On his deathbed he called my father to him and said, "Son, after I'm gone I want you to keep up the good fight. I never told you, but our life is a war and I have been a traitor all my born days, a spy in the enemy's country ever since I give up my gun back in the Reconstruction. Live with your head in the lion's mouth. I want you to overcome 'em with yeses, undermine 'em with grins, agree 'em to death and destruction, let 'em swoller you till they vomit or bust wide open…Learn it to the younguns," he whispered fiercely; then he died. (1.2)
The narrator's grandfather advises compliance as the route to eventually overcoming white-dominated society. His words are a refrain throughout the book; each time it reappears, it is given new meaning.
On my graduation day I delivered an oration in which I showed that humility was the secret, indeed, the very essence of progress. (Not that I believed this – how could I, remember my grandfather? – I only believed that it worked.) It was a great success…It was a triumph for our whole community. (1.3)
At this point in time, the narrator believes that the road to progress is through deception – saying one thing to the white community while secretly believing another.
Damn what he wants…We take these white folks where we want them to go, we show them what we want them to see. Don't you know that? I thought you had some sense. (4.33)
Dr. Bledsoe reprimands the narrator for not manipulating Mr. Norton. It turns out that black people have been deceiving the rich white guys in order to make them feel as though "racial uplift' is occurring.
You right, but everything that looks good ain't necessarily good. (13.23)
We like interpreting this platitude from the yam vendor as presaging what happens with the Brotherhood.
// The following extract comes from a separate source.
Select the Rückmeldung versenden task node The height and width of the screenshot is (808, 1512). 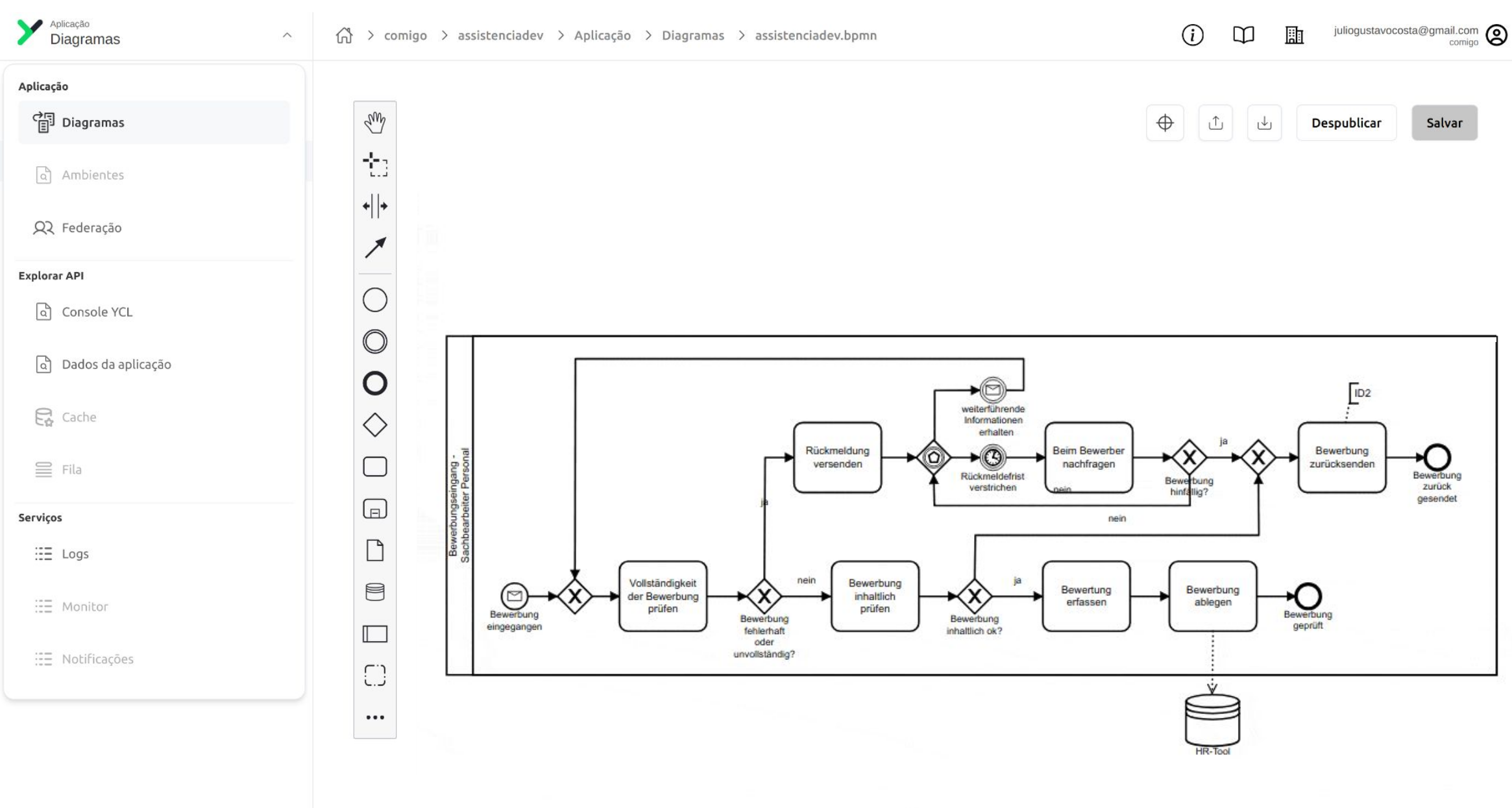[x=837, y=458]
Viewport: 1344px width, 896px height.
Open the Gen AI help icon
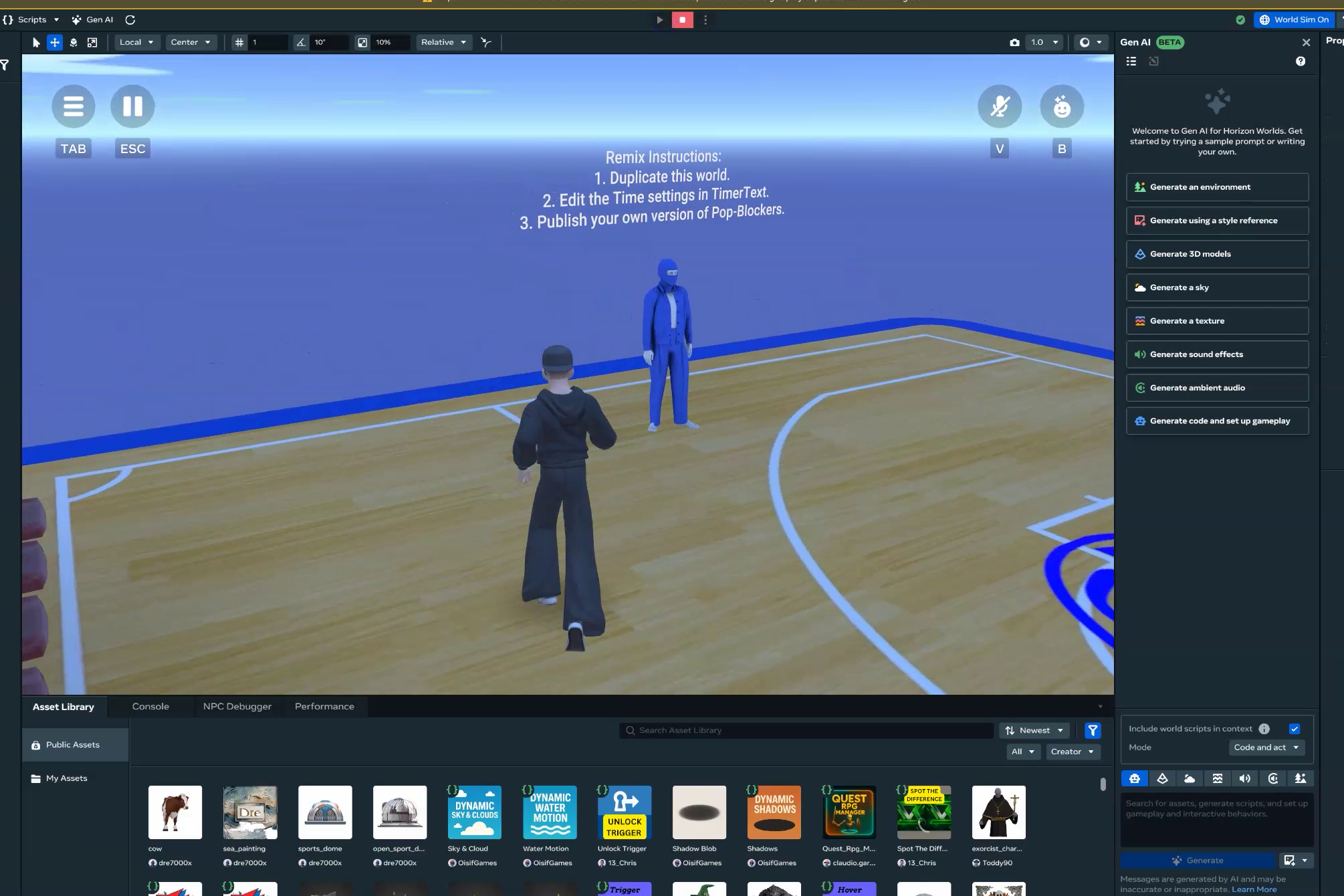1300,62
Brother, This is advice from a friend who has been watching you closely. Do not go too fast. Keep working for the people but remember that you are one of us and do not forget if you get too big they will cut you down. You are from the South and you know that this is a white man's world. So take a friendly advice and go easy so that you can keep on helping the colored people. They do not want you to go too fast and will cut you down if you do. Be smart…(18.2 – 18.3)
This anonymous message generates new significance when we learn at the very end of the novel that it's from Brother Jack, who is white. This is just another example of the ways that race is used as a manipulative tool in this novel.